- [Work task]
Nothing is needed except the lines below that run from the one with "الإشادات والجوائز (973, 1276)" through the one with "مساعدة (1045, 1456)", repeated exactly.

(Saved data entries)
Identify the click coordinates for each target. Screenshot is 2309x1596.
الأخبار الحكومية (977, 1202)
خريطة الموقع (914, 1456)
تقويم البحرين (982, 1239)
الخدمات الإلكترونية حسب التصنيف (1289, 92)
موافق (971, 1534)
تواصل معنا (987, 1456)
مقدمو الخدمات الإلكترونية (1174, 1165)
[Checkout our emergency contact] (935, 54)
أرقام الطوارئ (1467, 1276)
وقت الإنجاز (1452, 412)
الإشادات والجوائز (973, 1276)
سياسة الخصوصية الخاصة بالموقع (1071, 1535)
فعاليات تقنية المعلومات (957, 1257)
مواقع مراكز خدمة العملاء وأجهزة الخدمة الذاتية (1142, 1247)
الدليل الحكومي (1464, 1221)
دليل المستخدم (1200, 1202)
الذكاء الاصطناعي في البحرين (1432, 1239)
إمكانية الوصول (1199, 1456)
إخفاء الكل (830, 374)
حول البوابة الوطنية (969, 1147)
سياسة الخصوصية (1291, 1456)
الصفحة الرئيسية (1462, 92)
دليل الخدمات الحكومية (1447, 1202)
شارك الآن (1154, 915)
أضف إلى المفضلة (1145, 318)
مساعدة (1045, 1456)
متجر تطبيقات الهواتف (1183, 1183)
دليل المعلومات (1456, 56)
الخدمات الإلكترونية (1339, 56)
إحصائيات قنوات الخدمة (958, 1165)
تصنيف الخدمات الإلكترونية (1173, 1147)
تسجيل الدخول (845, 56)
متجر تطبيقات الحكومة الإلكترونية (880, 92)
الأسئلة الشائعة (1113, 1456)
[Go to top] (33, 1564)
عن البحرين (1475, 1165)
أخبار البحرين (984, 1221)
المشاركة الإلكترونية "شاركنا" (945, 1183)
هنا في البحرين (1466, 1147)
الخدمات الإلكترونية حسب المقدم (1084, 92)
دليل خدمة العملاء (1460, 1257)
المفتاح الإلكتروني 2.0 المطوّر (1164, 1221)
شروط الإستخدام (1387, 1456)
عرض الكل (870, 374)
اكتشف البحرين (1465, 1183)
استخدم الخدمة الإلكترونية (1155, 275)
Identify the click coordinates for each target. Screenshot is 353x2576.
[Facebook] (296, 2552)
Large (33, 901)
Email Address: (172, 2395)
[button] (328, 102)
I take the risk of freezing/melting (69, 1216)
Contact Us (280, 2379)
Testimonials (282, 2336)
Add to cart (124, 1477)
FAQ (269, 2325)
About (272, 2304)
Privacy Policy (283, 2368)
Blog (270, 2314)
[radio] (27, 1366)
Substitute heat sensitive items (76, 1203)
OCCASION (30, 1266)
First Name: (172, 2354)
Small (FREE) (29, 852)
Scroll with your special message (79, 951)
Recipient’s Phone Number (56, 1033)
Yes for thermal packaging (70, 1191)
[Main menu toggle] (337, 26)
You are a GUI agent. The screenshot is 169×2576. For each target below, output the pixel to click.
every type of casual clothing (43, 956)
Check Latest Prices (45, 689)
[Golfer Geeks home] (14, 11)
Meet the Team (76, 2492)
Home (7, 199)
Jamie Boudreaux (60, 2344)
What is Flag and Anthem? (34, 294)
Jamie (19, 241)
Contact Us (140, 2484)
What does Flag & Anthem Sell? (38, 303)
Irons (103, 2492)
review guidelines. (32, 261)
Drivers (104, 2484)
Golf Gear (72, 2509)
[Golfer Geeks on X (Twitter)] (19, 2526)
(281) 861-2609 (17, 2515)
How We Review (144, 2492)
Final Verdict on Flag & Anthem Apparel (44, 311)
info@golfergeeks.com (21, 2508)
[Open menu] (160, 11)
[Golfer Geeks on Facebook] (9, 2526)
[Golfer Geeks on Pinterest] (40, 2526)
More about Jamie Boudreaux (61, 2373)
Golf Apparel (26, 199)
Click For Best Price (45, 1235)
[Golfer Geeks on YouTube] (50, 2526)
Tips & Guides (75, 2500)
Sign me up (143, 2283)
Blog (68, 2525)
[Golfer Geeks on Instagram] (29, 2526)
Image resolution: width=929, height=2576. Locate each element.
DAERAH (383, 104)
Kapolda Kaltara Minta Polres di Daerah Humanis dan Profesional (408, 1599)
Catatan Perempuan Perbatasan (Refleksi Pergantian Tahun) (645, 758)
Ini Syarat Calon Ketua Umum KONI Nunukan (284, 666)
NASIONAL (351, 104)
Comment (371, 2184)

- [Solution to the problem]
الإشادات والجوائز (973, 1276)
سياسة الخصوصية الخاصة بالموقع (1071, 1535)
فعاليات تقنية المعلومات (957, 1257)
مواقع مراكز خدمة العملاء وأجهزة الخدمة الذاتية (1142, 1247)
الدليل الحكومي (1464, 1221)
دليل المستخدم (1200, 1202)
الذكاء الاصطناعي في البحرين (1432, 1239)
إمكانية الوصول (1199, 1456)
إخفاء الكل (830, 374)
حول البوابة الوطنية (969, 1147)
سياسة الخصوصية (1291, 1456)
الصفحة الرئيسية (1462, 92)
دليل الخدمات الحكومية (1447, 1202)
شارك الآن (1154, 915)
أضف إلى المفضلة (1145, 318)
مساعدة (1045, 1456)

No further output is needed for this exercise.